• Exercise instructions: The answer should contain all of the data, retyped without any alteration.
*** Opening Data extract ***
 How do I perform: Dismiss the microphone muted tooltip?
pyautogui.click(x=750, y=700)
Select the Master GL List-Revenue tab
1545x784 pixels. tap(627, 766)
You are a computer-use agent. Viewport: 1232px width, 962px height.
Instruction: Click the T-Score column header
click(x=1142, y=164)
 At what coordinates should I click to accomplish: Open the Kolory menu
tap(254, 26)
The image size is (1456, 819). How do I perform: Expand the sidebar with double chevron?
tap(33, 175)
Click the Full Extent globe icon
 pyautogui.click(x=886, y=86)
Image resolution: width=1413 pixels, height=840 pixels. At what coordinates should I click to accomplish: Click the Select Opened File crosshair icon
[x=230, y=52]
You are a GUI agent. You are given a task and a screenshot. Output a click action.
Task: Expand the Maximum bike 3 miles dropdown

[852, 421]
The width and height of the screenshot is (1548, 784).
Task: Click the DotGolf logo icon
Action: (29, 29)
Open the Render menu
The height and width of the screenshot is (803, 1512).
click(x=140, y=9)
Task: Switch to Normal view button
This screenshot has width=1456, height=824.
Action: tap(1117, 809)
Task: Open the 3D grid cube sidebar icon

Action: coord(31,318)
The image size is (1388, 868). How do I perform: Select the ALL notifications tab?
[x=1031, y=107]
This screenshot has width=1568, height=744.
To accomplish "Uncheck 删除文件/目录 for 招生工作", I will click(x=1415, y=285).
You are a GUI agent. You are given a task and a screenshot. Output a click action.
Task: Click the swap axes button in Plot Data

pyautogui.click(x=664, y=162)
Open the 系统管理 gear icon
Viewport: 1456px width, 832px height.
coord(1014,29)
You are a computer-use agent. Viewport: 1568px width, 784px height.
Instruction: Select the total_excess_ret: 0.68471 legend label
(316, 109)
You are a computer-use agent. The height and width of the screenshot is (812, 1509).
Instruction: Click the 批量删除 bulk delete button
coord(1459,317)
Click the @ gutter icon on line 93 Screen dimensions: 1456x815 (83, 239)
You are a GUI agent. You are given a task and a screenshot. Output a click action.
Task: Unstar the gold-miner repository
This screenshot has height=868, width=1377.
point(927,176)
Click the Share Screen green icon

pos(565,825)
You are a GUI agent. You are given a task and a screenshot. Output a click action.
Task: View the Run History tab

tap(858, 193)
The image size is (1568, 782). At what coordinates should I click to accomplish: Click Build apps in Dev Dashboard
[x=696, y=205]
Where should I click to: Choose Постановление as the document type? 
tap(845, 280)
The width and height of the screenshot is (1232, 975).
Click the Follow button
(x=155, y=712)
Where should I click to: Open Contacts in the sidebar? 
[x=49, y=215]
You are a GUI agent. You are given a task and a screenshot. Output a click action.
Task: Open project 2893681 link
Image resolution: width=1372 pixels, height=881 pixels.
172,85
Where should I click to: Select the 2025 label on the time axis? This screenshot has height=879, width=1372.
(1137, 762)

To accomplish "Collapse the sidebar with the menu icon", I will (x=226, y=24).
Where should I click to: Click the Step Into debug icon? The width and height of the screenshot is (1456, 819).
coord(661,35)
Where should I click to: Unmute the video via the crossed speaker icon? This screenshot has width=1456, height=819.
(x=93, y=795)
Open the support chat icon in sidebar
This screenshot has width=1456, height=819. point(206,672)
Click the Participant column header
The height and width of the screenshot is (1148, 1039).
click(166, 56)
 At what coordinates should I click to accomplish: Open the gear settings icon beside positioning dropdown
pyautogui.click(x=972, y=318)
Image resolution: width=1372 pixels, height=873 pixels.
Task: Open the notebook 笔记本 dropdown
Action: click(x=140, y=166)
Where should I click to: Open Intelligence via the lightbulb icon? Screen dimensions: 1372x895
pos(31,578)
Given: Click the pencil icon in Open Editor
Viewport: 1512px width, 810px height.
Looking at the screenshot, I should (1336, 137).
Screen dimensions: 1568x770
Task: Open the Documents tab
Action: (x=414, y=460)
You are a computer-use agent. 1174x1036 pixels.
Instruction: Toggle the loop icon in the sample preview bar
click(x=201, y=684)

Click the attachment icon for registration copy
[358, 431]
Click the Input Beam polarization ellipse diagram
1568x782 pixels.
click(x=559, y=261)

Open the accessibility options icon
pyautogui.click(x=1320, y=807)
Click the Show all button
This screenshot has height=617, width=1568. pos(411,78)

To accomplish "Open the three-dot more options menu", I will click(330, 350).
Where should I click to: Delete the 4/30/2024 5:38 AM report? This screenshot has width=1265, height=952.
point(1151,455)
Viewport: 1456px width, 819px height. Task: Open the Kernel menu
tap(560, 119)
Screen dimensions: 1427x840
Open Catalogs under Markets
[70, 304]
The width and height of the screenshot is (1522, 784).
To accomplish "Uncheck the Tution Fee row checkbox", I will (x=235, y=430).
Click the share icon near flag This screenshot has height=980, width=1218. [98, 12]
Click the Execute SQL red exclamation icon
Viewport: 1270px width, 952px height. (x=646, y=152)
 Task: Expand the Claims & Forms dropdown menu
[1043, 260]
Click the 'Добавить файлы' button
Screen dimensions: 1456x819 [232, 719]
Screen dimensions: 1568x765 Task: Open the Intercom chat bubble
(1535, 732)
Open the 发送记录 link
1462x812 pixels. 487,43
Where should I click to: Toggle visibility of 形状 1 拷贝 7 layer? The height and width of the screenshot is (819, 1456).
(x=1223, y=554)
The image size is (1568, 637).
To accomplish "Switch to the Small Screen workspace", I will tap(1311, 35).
*** Closing Data extract ***
• Exercise response:
 How do I perform: Dismiss the microphone muted tooltip?
pyautogui.click(x=750, y=700)
Select the Master GL List-Revenue tab
1545x784 pixels. tap(627, 766)
You are a computer-use agent. Viewport: 1232px width, 962px height.
Instruction: Click the T-Score column header
click(x=1142, y=164)
 At what coordinates should I click to accomplish: Open the Kolory menu
tap(254, 26)
The image size is (1456, 819). How do I perform: Expand the sidebar with double chevron?
tap(33, 175)
Click the Full Extent globe icon
 pyautogui.click(x=886, y=86)
Image resolution: width=1413 pixels, height=840 pixels. At what coordinates should I click to accomplish: Click the Select Opened File crosshair icon
[x=230, y=52]
You are a GUI agent. You are given a task and a screenshot. Output a click action.
Task: Expand the Maximum bike 3 miles dropdown

[852, 421]
The width and height of the screenshot is (1548, 784).
Task: Click the DotGolf logo icon
Action: (29, 29)
Open the Render menu
The height and width of the screenshot is (803, 1512).
click(x=140, y=9)
Task: Switch to Normal view button
This screenshot has width=1456, height=824.
Action: tap(1117, 809)
Task: Open the 3D grid cube sidebar icon

Action: coord(31,318)
The image size is (1388, 868). How do I perform: Select the ALL notifications tab?
[x=1031, y=107]
This screenshot has width=1568, height=744.
To accomplish "Uncheck 删除文件/目录 for 招生工作", I will click(x=1415, y=285).
You are a GUI agent. You are given a task and a screenshot. Output a click action.
Task: Click the swap axes button in Plot Data

pyautogui.click(x=664, y=162)
Open the 系统管理 gear icon
Viewport: 1456px width, 832px height.
coord(1014,29)
You are a computer-use agent. Viewport: 1568px width, 784px height.
Instruction: Select the total_excess_ret: 0.68471 legend label
(316, 109)
You are a computer-use agent. The height and width of the screenshot is (812, 1509).
Instruction: Click the 批量删除 bulk delete button
coord(1459,317)
Click the @ gutter icon on line 93 Screen dimensions: 1456x815 (83, 239)
You are a GUI agent. You are given a task and a screenshot. Output a click action.
Task: Unstar the gold-miner repository
This screenshot has height=868, width=1377.
point(927,176)
Click the Share Screen green icon

pos(565,825)
You are a GUI agent. You are given a task and a screenshot. Output a click action.
Task: View the Run History tab

tap(858, 193)
The image size is (1568, 782). At what coordinates should I click to accomplish: Click Build apps in Dev Dashboard
[x=696, y=205]
Where should I click to: Choose Постановление as the document type? 
tap(845, 280)
The width and height of the screenshot is (1232, 975).
Click the Follow button
(x=155, y=712)
Where should I click to: Open Contacts in the sidebar? 
[x=49, y=215]
You are a GUI agent. You are given a task and a screenshot. Output a click action.
Task: Open project 2893681 link
Image resolution: width=1372 pixels, height=881 pixels.
172,85
Where should I click to: Select the 2025 label on the time axis? This screenshot has height=879, width=1372.
(1137, 762)

To accomplish "Collapse the sidebar with the menu icon", I will (x=226, y=24).
Where should I click to: Click the Step Into debug icon? The width and height of the screenshot is (1456, 819).
coord(661,35)
Where should I click to: Unmute the video via the crossed speaker icon? This screenshot has width=1456, height=819.
(x=93, y=795)
Open the support chat icon in sidebar
This screenshot has width=1456, height=819. point(206,672)
Click the Participant column header
The height and width of the screenshot is (1148, 1039).
click(166, 56)
 At what coordinates should I click to accomplish: Open the gear settings icon beside positioning dropdown
pyautogui.click(x=972, y=318)
Image resolution: width=1372 pixels, height=873 pixels.
Task: Open the notebook 笔记本 dropdown
Action: click(x=140, y=166)
Where should I click to: Open Intelligence via the lightbulb icon? Screen dimensions: 1372x895
pos(31,578)
Given: Click the pencil icon in Open Editor
Viewport: 1512px width, 810px height.
Looking at the screenshot, I should (1336, 137).
Screen dimensions: 1568x770
Task: Open the Documents tab
Action: (x=414, y=460)
You are a computer-use agent. 1174x1036 pixels.
Instruction: Toggle the loop icon in the sample preview bar
click(x=201, y=684)

Click the attachment icon for registration copy
[358, 431]
Click the Input Beam polarization ellipse diagram
1568x782 pixels.
click(x=559, y=261)

Open the accessibility options icon
pyautogui.click(x=1320, y=807)
Click the Show all button
This screenshot has height=617, width=1568. pos(411,78)

To accomplish "Open the three-dot more options menu", I will click(330, 350).
Where should I click to: Delete the 4/30/2024 5:38 AM report? This screenshot has width=1265, height=952.
point(1151,455)
Viewport: 1456px width, 819px height. Task: Open the Kernel menu
tap(560, 119)
Screen dimensions: 1427x840
Open Catalogs under Markets
[70, 304]
The width and height of the screenshot is (1522, 784).
To accomplish "Uncheck the Tution Fee row checkbox", I will (x=235, y=430).
Click the share icon near flag This screenshot has height=980, width=1218. [98, 12]
Click the Execute SQL red exclamation icon
Viewport: 1270px width, 952px height. (x=646, y=152)
 Task: Expand the Claims & Forms dropdown menu
[1043, 260]
Click the 'Добавить файлы' button
Screen dimensions: 1456x819 [232, 719]
Screen dimensions: 1568x765 Task: Open the Intercom chat bubble
(1535, 732)
Open the 发送记录 link
1462x812 pixels. 487,43
Where should I click to: Toggle visibility of 形状 1 拷贝 7 layer? The height and width of the screenshot is (819, 1456).
(x=1223, y=554)
The image size is (1568, 637).
To accomplish "Switch to the Small Screen workspace", I will tap(1311, 35).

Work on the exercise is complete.